Tuesday, February 4, 2020
Tarantino Still Does Not Understand What Makes a Great Exploitation Movie
After watching Once Upon a Time... in Hollywood I realized one clear thing, maybe something that has been evident for a long while. Tarantino does not even understand what makes those exploitation movies he loves so much great to begin with. The exploitation films of Jack Hill were about women liberating themselves from the corrupt system that oppresses them. It's hard to not see those themes in his movies. Foxy Brown, The Big Bird Cage and Big Doll House have anti-establishment language all throughout the narratives. All of those movies have female protagonists fighting against an exploitive system that imprisons them, whether it be prostitution, sex slaves or guerrilla war politics. One of Tarantino's favorite films is Hill's very own Switchblade Sisters where there is a great scene where a female gang kick out a slum lord from their building as he tried to evict poor families from their homes. The gang of women cut off the landlord's tie implying a cutting off of his perceived power or possibly a castration of something else. A scene like that, or themes like in Hill's films seem practically non-existent in Tarantino's films.
From Switchblade Sisters (1975)
When I watched OUaTiH I sincerely thought that Tarantino will for once have something to say besides referring to his career or serving his own fetishes or just paying homage to the films he loves. I understand that there are a bunch of hacky Youtube critics making the case that Tarantino's OUaTiH is "meta" and about ... violence on tv and ...whatever else they can think of to make banal surface level points that are even obvious to the most casual film goers. Just because the movie is "meta" about Hollywood does not make it profound or deep. It's at best just a neat thing he did, but nothing groundbreaking or complex and more so nothing bold either. And that's the problem I have with the film, as with his others, it does not take any bold moves to counter any norms as the great exploitation movies of the 60s and 70s did. Instead he seems to do the opposite. Tarantino seems to be out to make a statement that the establishment is cool and the counterculture is what is wrong with things. Like somebody I know once put it "Tarantino is more interested in John Ford than he is in radical b movie directors." And of course this is true as Tarantino's western film fetish continues well after its welcome.

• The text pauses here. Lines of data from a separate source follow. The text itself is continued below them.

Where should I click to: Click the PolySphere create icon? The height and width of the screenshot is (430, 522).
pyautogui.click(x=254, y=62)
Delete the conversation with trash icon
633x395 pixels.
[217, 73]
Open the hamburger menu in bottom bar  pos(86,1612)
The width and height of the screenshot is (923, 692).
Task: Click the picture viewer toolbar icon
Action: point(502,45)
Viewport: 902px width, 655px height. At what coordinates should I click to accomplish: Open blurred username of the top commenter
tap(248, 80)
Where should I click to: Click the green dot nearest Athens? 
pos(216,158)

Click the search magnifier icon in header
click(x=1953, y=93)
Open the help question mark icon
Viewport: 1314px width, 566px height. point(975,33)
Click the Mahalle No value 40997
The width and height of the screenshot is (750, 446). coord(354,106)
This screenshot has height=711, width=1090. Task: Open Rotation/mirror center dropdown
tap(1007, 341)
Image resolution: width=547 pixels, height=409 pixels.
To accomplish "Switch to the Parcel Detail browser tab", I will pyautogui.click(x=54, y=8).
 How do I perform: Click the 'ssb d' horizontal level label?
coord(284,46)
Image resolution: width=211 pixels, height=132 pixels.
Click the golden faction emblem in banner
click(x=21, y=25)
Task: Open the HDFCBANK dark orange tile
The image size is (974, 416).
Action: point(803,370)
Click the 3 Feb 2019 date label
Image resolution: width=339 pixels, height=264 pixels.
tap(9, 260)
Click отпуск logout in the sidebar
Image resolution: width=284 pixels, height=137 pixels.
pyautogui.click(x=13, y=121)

From The Big Doll House (1971)
It seems that Tarantino is so obsessed with Nostalgia that he fails to have any voice in his current time period of living. What I mean is that Tarantino doesn't refer to the world he lives in now unless it has to do with his career. In OUaTiH the central point or opinion he makes has to do with how Hollywood doesn't make people violent, but it was the drugs and the hippie counter culture that drove those crazy hippies to kill. There was little to no background on Manson's horrific upbringing or any backstory to any of the Manson family whatsoever. Instead they are reduced to cartoon characters. Because of course Tarantino is not interested in how societal structures may ruin people's lives but that the people who critique his violence are just wrong. And that's just about it. That's Tarantino's grand and main focal point. That and it's ..."a love letter to Hollywood" or insert whatever trite take you can here _____.
From Sweet Sweetback's Badasssss Song (1971)
The central critique I'm making about Tarantino is that, other than about his own career, he stands for almost nothing in his movies. Jack Hill painted narratives against female oppression, Melvin Van Peebles stood for giving disadvantaged black communities a voice in cinema, even a director as lowbrow as Bruno Mattei had anti-corporate and environmentalist themes. Tarantino on the other hand stands for ..... nothing, well his own fetishes I guess. The cartoonish violent ending of OUaTiH was so forced and childish that I thought I was looking into the mind of a teenager who created it. It was cinematically dry and had zero suspense to it. But most importantly the campy climax of OUaTiH made me realize that at best Tarantino is the Ken Burns of exploitation movies. He has literally nothing bold or countercultural to say. What he does say is that Nazis are bad, slavery is bad, and the Manson family is bad. He says this with aggression shielded by the safety of hindsight. These are literally the safest stances you can take, added with "let's kill them!" As juvenile as that sounds, it is literally how he thinks and carries out his movies. Like Ken Burns, he just takes something that was generally regarded as bad in history to make a vocal point cinematically, except that Tarantino in turn makes revenge porn out of it.
Tarantino speaking against murders done by police.
So in conclusion I ask Tarantino, what will you say about our time? It was not so long ago he said something about police brutality. I was assuming at some point he would have done a film about it. But instead he gave use the most conservative white male fantasy in his filmography to date. I am still waiting for Tarantino to take that bold leap against the powerful of society, but judging on his recent film I will not hold my breath.